Background information
- Origin: New York City, New York, U.S.
- Genres: Electro house; progressive house; future house;
- Years active: 2009–present
- Labels: Musical Freedom; Ultra; Vicious; Atlantic; Strictly Rhythm; cr2; Armada; Spinnin'; Hollywood; Jive; RCA; Protocol;
- Members: Nick Ditri; Danny Boselevic;
- Website: discofriesmusic.com

= Disco Fries =

American DJ and music production team

Disco Fries is an American DJ and music production duo from New York consisting of Nick Ditri and Danny Boselovic.

==History==

In late fall of 2004, Danny Boselovic and Nick Ditri met as roommates in their freshman year at Berklee College of Music in Boston. Nick grew up on hip-hop and New York-centric dance music and ran an independent record label. Danny was a trombone player and fan of Radiohead and technology. They started experimenting on music together in their freshman year.

The duo has hit the Hypem #1 spot multiple times with their releases on labels such as Cr2, Strictly Rhythm, OneLove, and Vicious Recordings. After recently being named one of VIBE Magazine "30 DJs to Watch in 2013", Disco Fries partnered with Novation to create a Max for Live plug-in dubbed "Konversate" for use with the Launchpad in their live sets. In late 2013, Disco Fries became a FabFilter Endorsed Artist.

In 2018, their single "U Make Me (Zack Martino & Disco Fries Remix)" peaked at #1 on SiriusXM's BPM.

In 2019, “Concrete Heart,” their collaboration with Vassy peaked at #1 on both Billboard's Dance Music Charts and Media Base Dance Radio Charts, and has tracked as the #11th most played dance song of the year. This song including 2 of their other singles this year, "Forever" and "Moonlight," are under consideration for nominations in the 62nd Grammy Awards. They've also had "Moonlight" and "Forever" in simultaneous rotation on several different SiriusXM channels, including BPM, Pitbull's Globalization, and their remix of Domenico's "Sirens" in rotation on Chill.

[Prompt 1]
Answer these questions from the Disco Fries text:
(a) At which college did the two members meet as roommates?
(b) With which company did the duo partner to create the "Konversate" plug-in?
(c) In what year did "U Make Me (Zack Martino & Disco Fries Remix)" peak at #1 on SiriusXM's BPM?
[Prompt 2] Reproduce the Disco Fries text word for word, starting at "Disco Fries is" and ending at "FabFilter Endorsed Artist.".

[Records provided]

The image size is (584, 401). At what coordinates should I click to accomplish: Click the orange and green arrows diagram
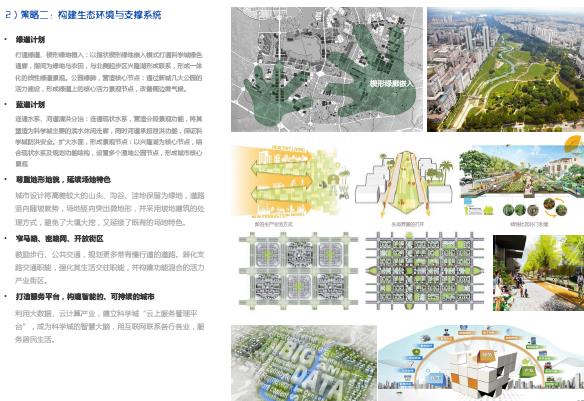[x=290, y=181]
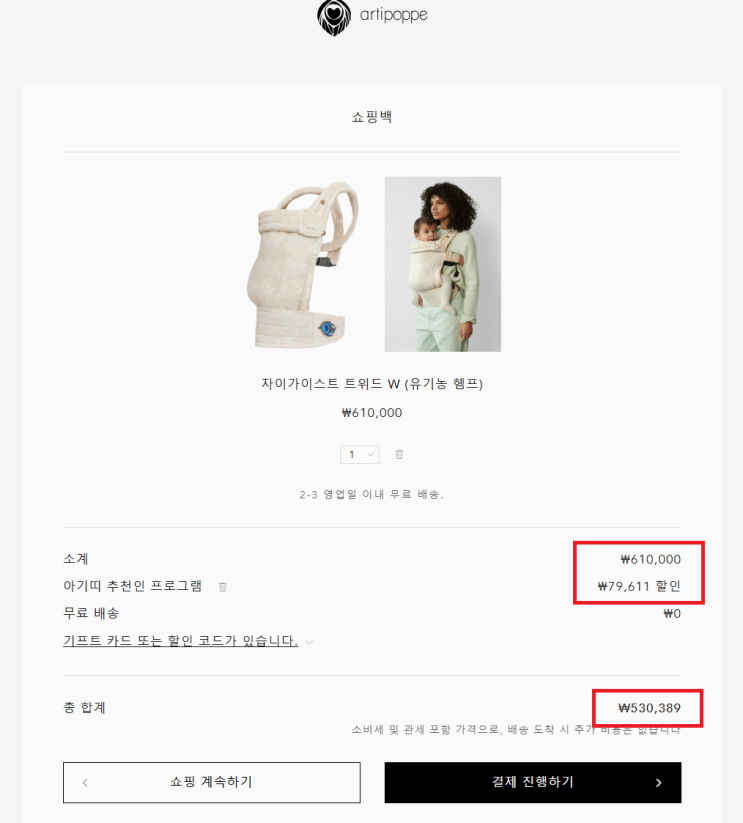Image resolution: width=743 pixels, height=823 pixels.
Task: Click the left chevron in 쇼핑 계속하기
Action: click(x=85, y=783)
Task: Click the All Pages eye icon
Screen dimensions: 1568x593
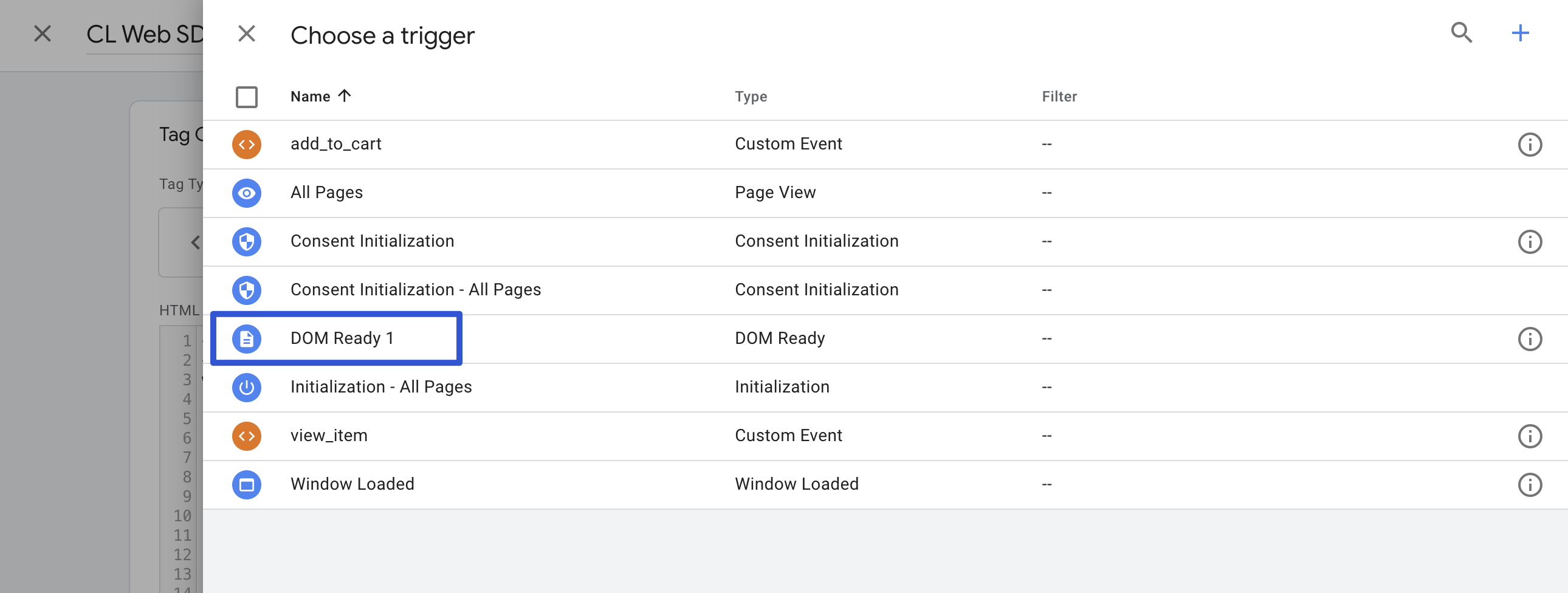Action: [247, 193]
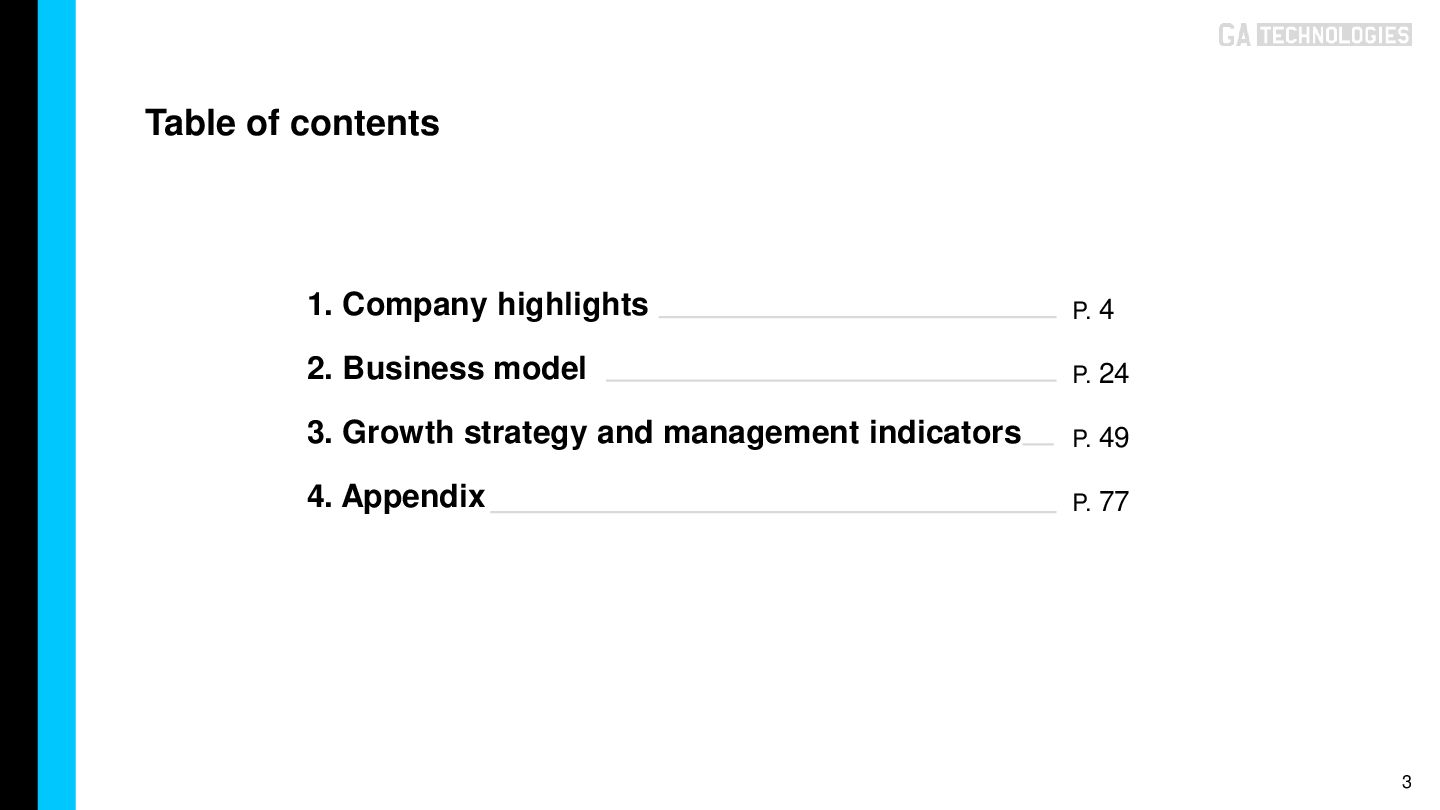Click the leader line after Business model

point(831,381)
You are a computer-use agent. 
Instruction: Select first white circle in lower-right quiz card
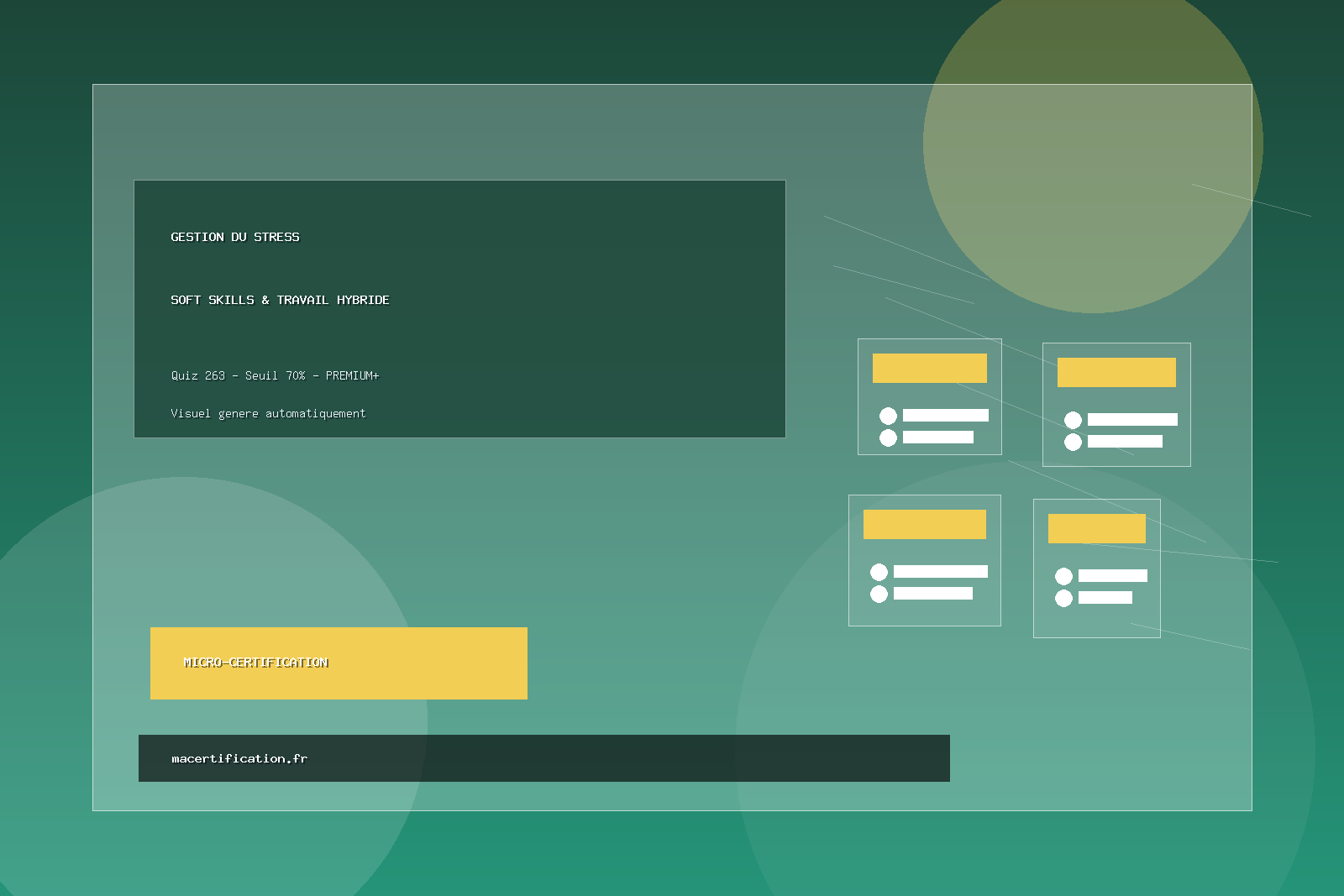click(1063, 576)
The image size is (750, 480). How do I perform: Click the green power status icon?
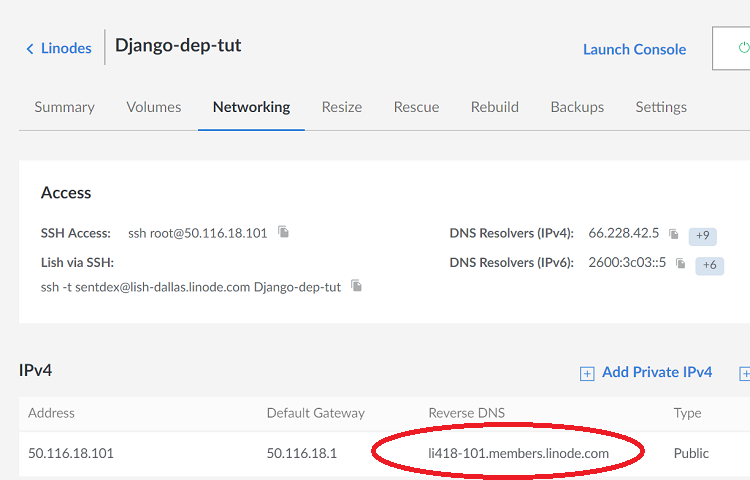pyautogui.click(x=742, y=48)
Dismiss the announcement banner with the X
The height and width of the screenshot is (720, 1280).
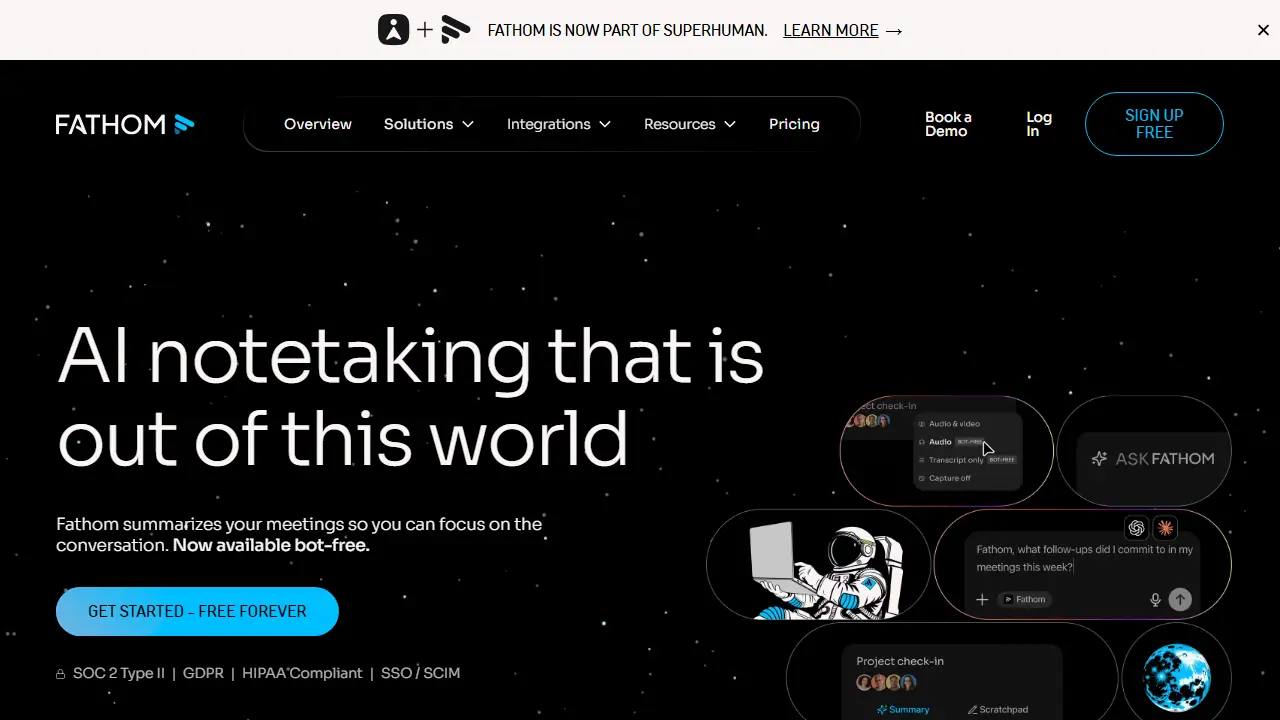pyautogui.click(x=1263, y=30)
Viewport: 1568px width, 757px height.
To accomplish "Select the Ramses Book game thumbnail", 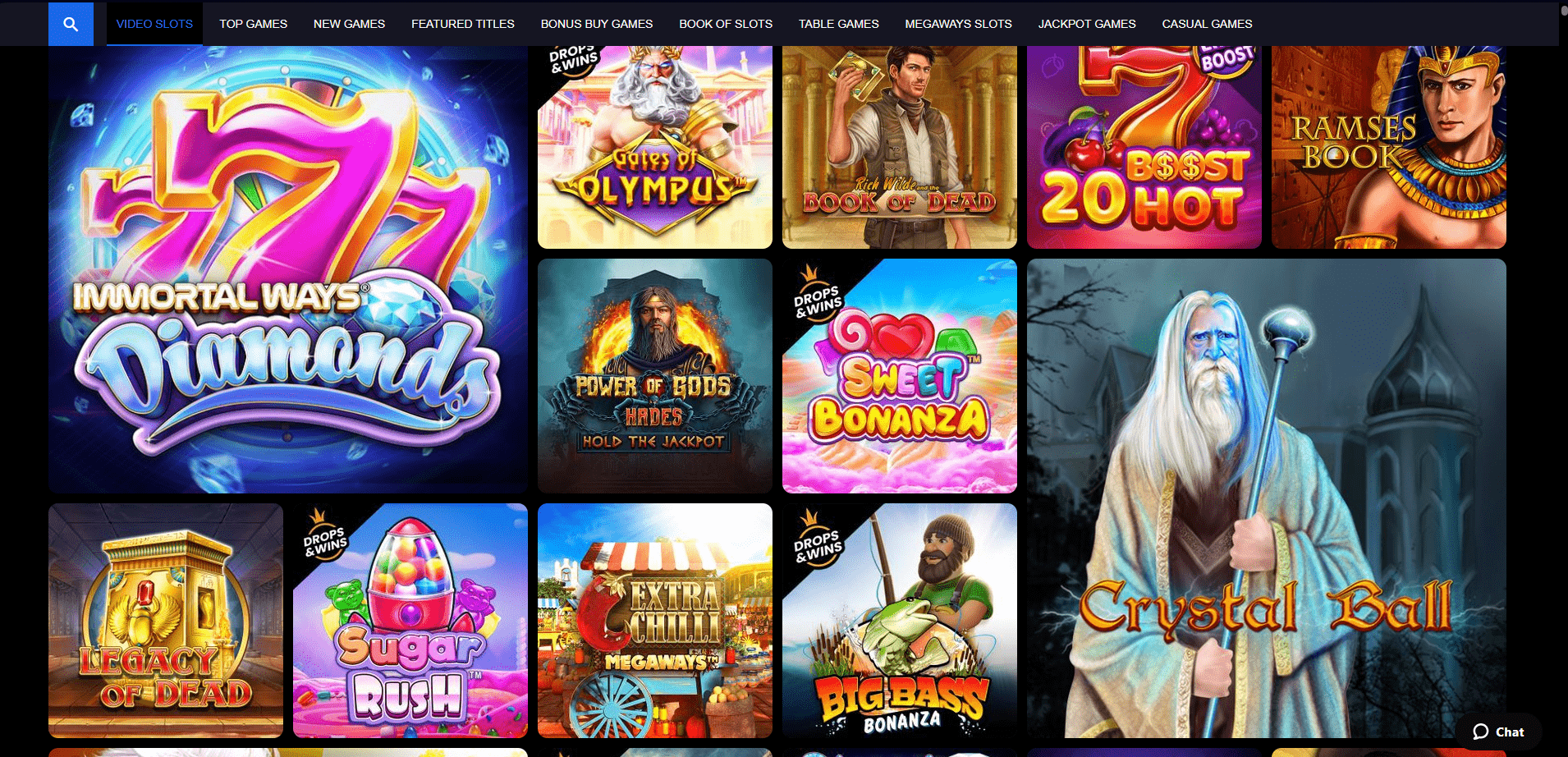I will (1389, 147).
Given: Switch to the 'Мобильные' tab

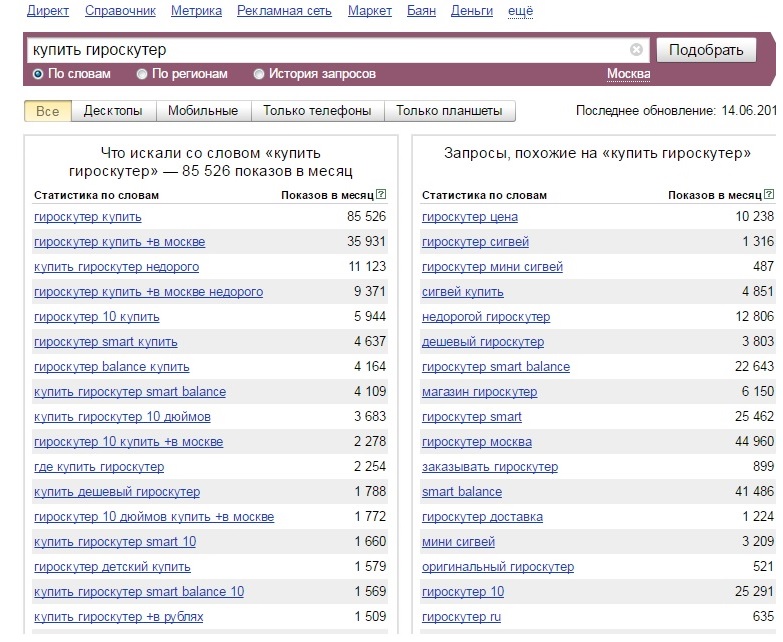Looking at the screenshot, I should 202,111.
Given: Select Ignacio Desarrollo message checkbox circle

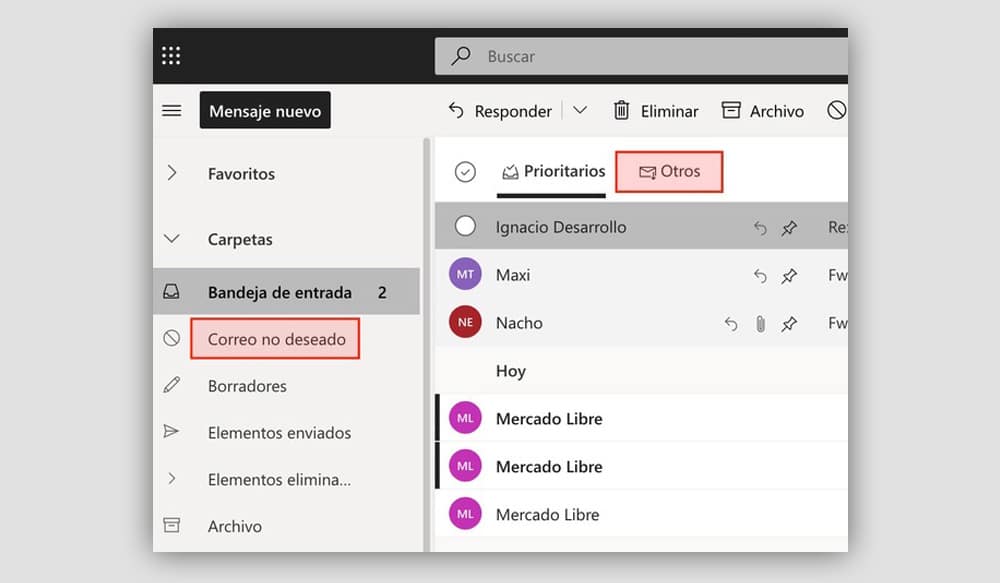Looking at the screenshot, I should [465, 227].
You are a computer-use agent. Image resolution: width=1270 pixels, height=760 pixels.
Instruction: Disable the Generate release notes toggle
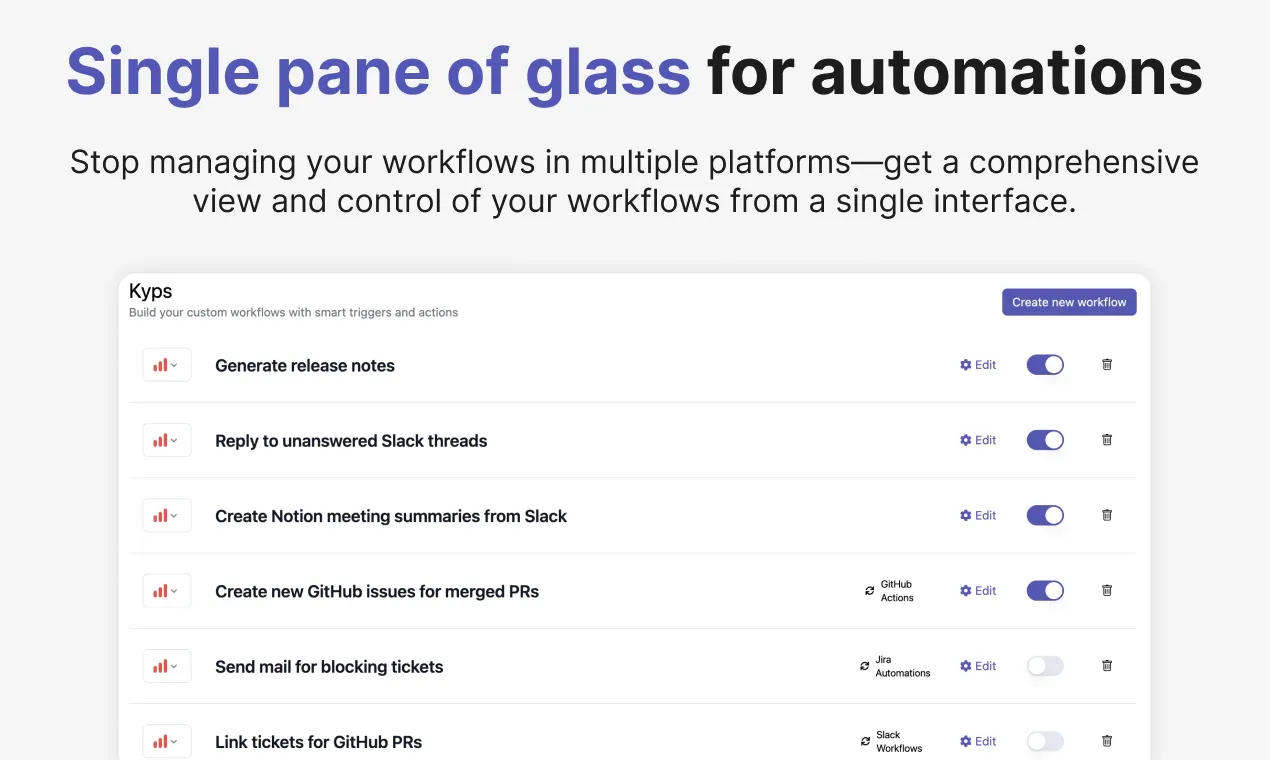[x=1045, y=365]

[Answer space 1]
(a) Berklee College of Music in Boston
(b) Novation
(c) 2018

[Answer space 2]
Disco Fries is an American DJ and music production duo from New York consisting of Nick Ditri and Danny Boselovic.

==History==

In late fall of 2004, Danny Boselovic and Nick Ditri met as roommates in their freshman year at Berklee College of Music in Boston. Nick grew up on hip-hop and New York-centric dance music and ran an independent record label. Danny was a trombone player and fan of Radiohead and technology. They started experimenting on music together in their freshman year.

The duo has hit the Hypem #1 spot multiple times with their releases on labels such as Cr2, Strictly Rhythm, OneLove, and Vicious Recordings. After recently being named one of VIBE Magazine "30 DJs to Watch in 2013", Disco Fries partnered with Novation to create a Max for Live plug-in dubbed "Konversate" for use with the Launchpad in their live sets. In late 2013, Disco Fries became a FabFilter Endorsed Artist.